Programs Are Data Structures

We’ve seen repeatedly that the result of parsing an expression is an AST. An interpreter is a program that consumes that data structure and produces a value. A type checker is a program that consumes that data structure and produces a type. Both are programs that manipulate AST structures and produce different kinds of results. Let’s take this concept further and look at another kind of program that manipulates programs.

Optimization

Most if not all modern compilers and interpreters perform some kind of optimization on programs they process. Such optimizations range from simple function inlining and elimination of constant calculations to sophisticated variable elimination and loop unrolling.

This simple example will take a BBAE program and perform zero elimination on numerical calculations. Specifically, both plus and minus operations have cases involving 0 where a term can be eliminated:

x + 0 == x
0 + x == x
x - 0 == x

Let’s define an optimization that replaces each expression on the left with the corresponding expression on the right.

Implementation

Implementation of the optimization involves writing an interpreter.

The signature of the optimizer accepts a BBAE and produces a BBAE:

optimize :: BBAE -> BBAE

The constant number value cannot be optimized and is thus left alone:

optimize (Num x) = (Num x)

We add two cases corresponding to addition of 0 to any value. In both cases the sum is eliminated and replaced with the non-zero term. In each case the resulting term is recursively optimized. The third case involving sums with no zero-valued terms remains the same following optimization:

optimize (Plus (Num 0) r) = optimize r
optimize (Plus l (Num 0)) = optimize l
optimize (Plus l r) = (Plus (optimize l) (optimize r))

Optimizing subtraction works similarly. However, we will only eliminate zero in the righthand term:

optimize (Minus l (Num 0)) = optimize l
optimize (Minus l r) = (Minus (optimize l) (optimize r))

Optimization of all non-numeric terms is achieved by optimizing terms and reassembling the term. For example, if is optimized by optimizing each of the three terms in the AST structure and reassembling them in a new If construct. Following are cases for remaining BBAE constructs:

optimize (Bind i v b) = (Bind  i (optimize v) (optimize b))
optimize (Id id) = (Id id)
optimize (Boolean b) = (Boolean b)

optimize (If c t e) = (If (optimize c) (optimize t) (optimize e))

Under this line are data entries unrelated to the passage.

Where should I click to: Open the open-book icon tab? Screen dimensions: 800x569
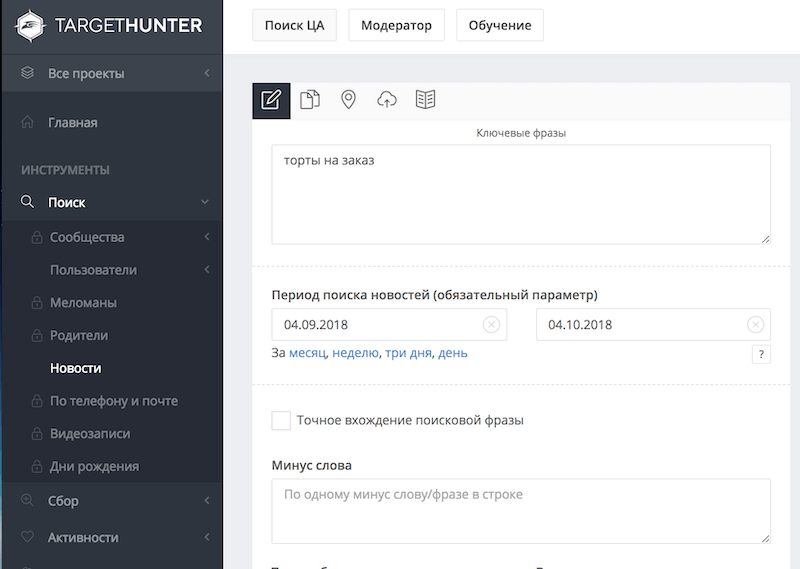click(x=425, y=100)
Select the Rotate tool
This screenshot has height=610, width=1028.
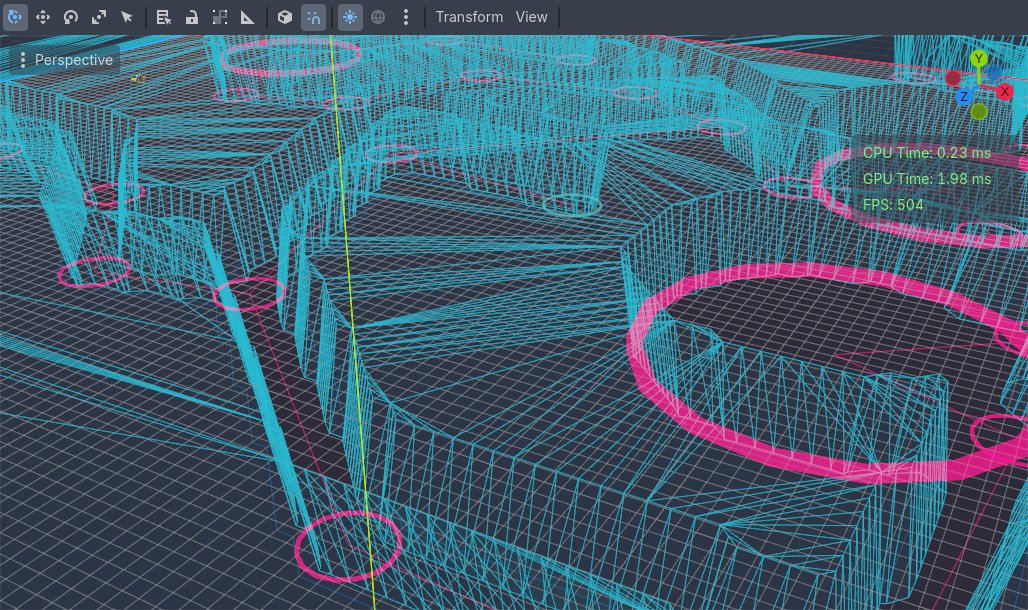[x=71, y=17]
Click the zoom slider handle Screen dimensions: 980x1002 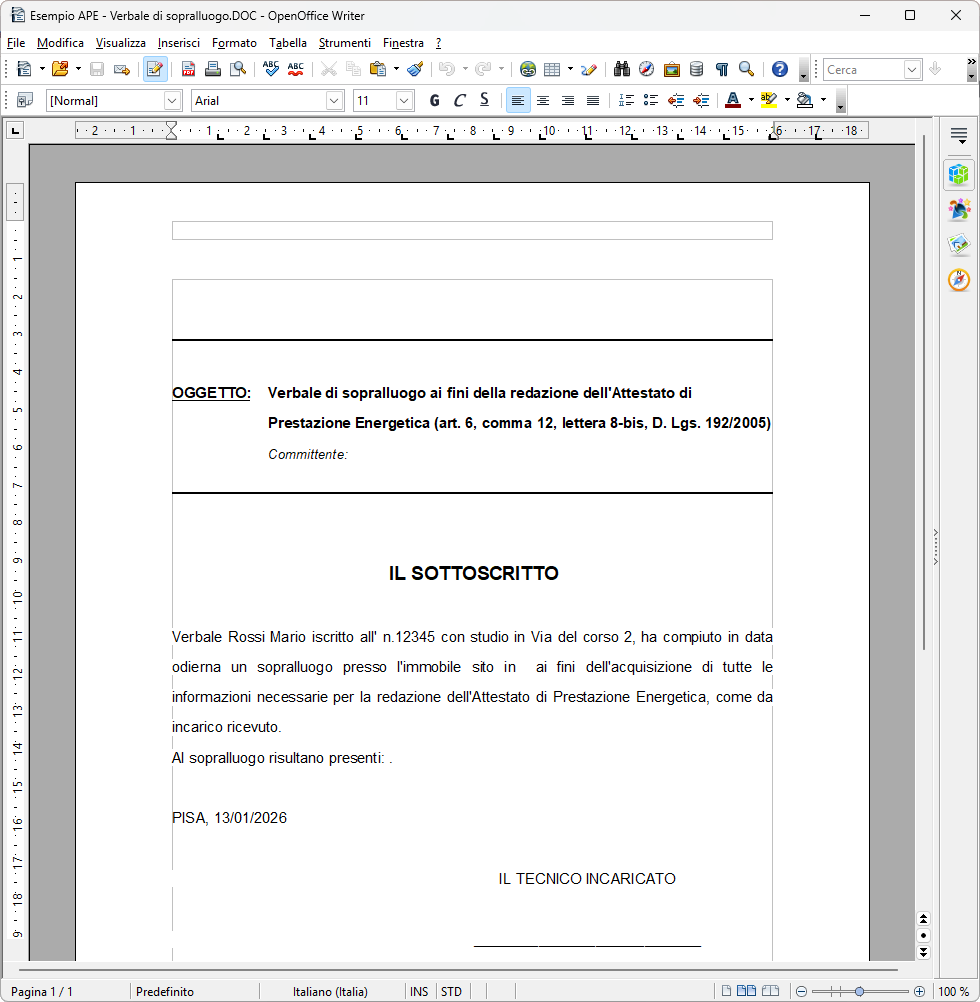pos(859,991)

An interpreter that composes the optimization function with the other language parsing elements is expressed as:

interp = eval [] . optimize . parseBBAE

Testing

Optimizations must be extensively tested and verified. We can use roughly the same QuickCheck function to ensure correctness that we used earlier:

testOptimizedEval :: Int -> IO ()
testOptimizedEval n =
  quickCheckWith stdArgs {maxSuccess=n}
  (\t -> case typeof [] t of
           (Right _) -> ((eval []) . optimize) t == (eval [] t)
           (Left _) -> True)

Here we compare the result evaluating directly, eval [], with the result of optimizing before evaluating, eval [] . optimize. Testing 10000 cases gives evidence that the optimization is correct.

Discussion

Eliminating math operations over 0 is a trivial optimization. However, it serves to demonstrate how an AST is just a data structure. We wrote an operation over BBAE that simply transforms one program into another. Both eval and typeof do the same thing, but are more traditionally associated with processing programs.

Also note the structure of the optimize function. It is essentially the same as the interpreter and type checker. Recursive function over the structure of an expression share a common for that we will see over and over again throughout this study. Perhaps we can abstract that pattern out of these functions and use it directly.

Exercises

Write an optimizer for the Boolean operation and similar to that for numerical operations dealing with constants true and false.
Write an optimizer for the If expression that deals with constant true and false values in the conditional.
Define an optimization for Leq and write an optimizer for it. Show using QuickCheck that your optimization is correct.